ROS-stimulated protein lysine acetylation is required for crown root development in rice

INTRODUCTION: As signal molecules in aerobic organisms, locally accumulated ROS have been reported to balance cell division and differentiation in the root meristem. Protein posttranslational modifications such as lysine acetylation play critical roles in controlling a variety of cellular processes. However, the mechanism by which ROS regulate root development is unknown. In addition, how protein lysine acetylation is regulated and whether cellular ROS levels affect protein lysine acetylation remain unclear. OBJECTIVES: We aimed to elucidate the relationship between ROS and protein acetylation by exploring a rice mutant plant that displays a decreased level of ROS in postembryonic crown root (CR) cells and severe defects in CR development. METHODS: First, proteomic analysis was used to find candidate proteins responsible for the decrease of ROS detected in the wox11 mutant.
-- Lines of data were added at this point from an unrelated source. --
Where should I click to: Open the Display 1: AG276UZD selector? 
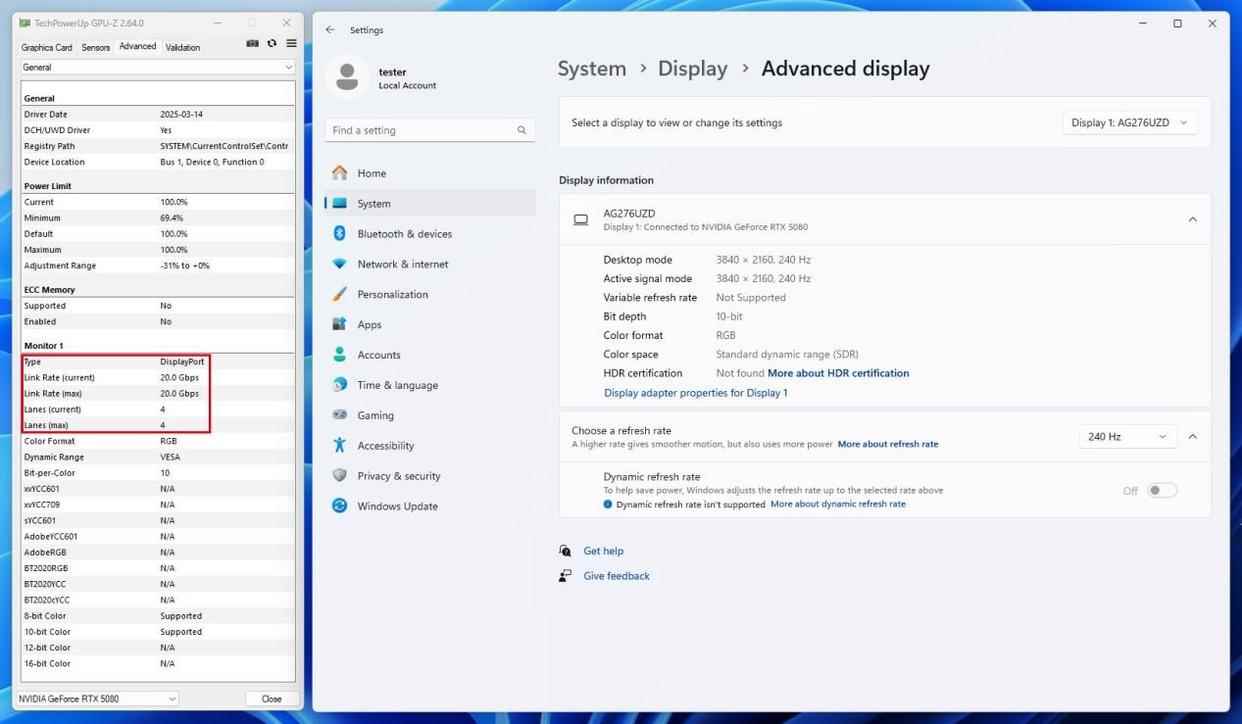point(1129,123)
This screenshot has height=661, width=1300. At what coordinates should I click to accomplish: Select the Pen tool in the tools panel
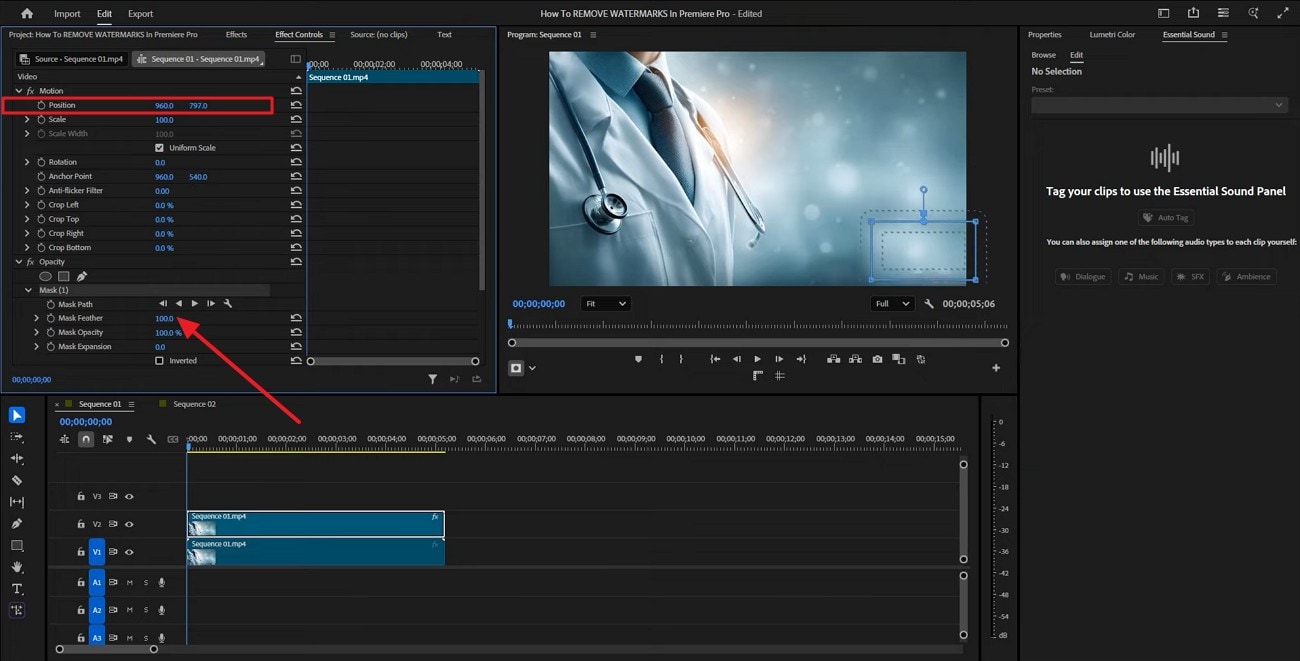tap(17, 523)
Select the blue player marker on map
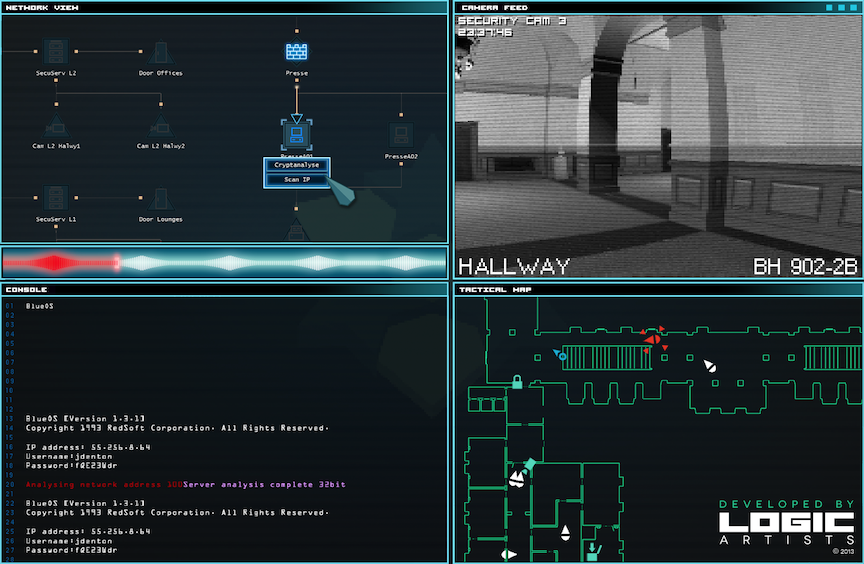 (561, 355)
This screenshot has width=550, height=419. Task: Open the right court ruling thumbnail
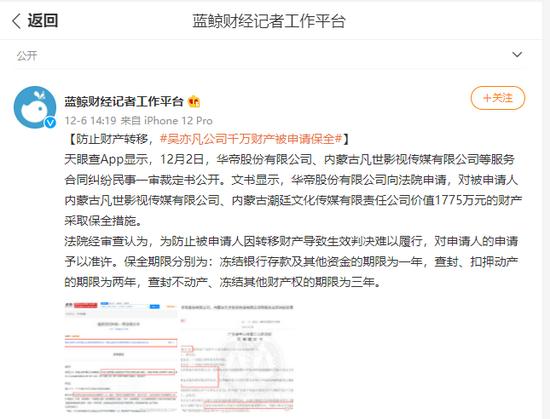[x=237, y=357]
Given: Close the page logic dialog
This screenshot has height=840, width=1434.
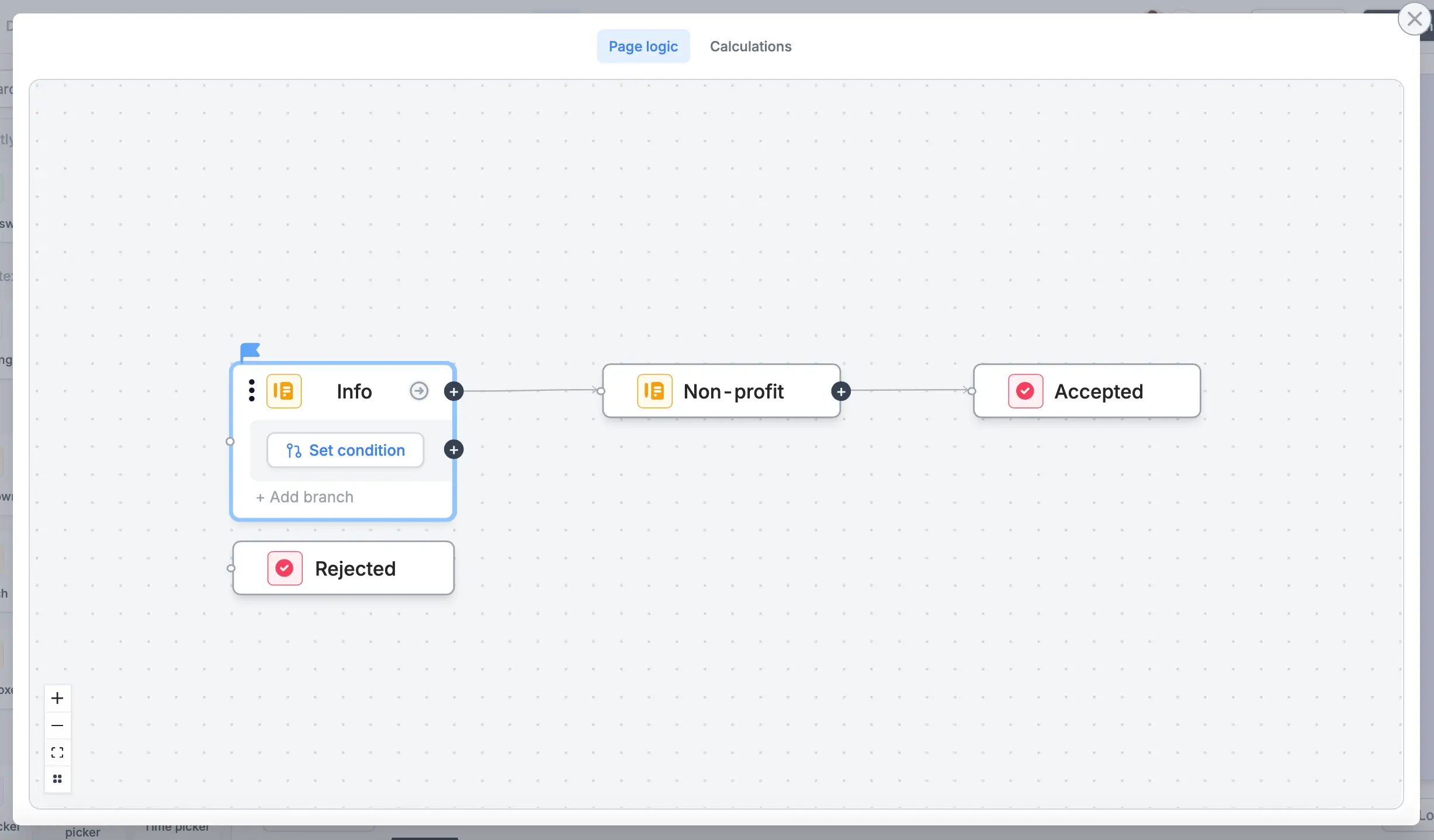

Then, biochemical, molecular, and genetic analyses were used to study WOX11-regulated genes involved in ROS homeostasis. Finally, acetylproteomic analysis of wild type and wox11 roots treated with or without potassium iodide (KI) and hydrogen peroxide (H(2)O(2)) was used to study the effects of ROS on protein acetylation in rice CR cells. RESULTS: We demonstrated that WOX11 was required to maintain ROS homeostasis by upregulating peroxidase genes in the crown root meristem. Acetylproteomic analysis revealed that WOX11-dependent hydrogen peroxide (H(2)O(2)) levels in CR cells promoted lysine acetylation of many non-histone proteins enriched for nitrogen metabolism and peptide/protein synthesis pathways. Further analysis revealed that the redox state affected histone deacetylases (HDACs) activity, which was likely related to the high levels of protein lysine acetylation in CR cells. CONCLUSION: WOX11-controlled ROS level in CR meristem cells is required for protein lysine acetylation which represents a mechanism of ROS-promoted CR development in rice.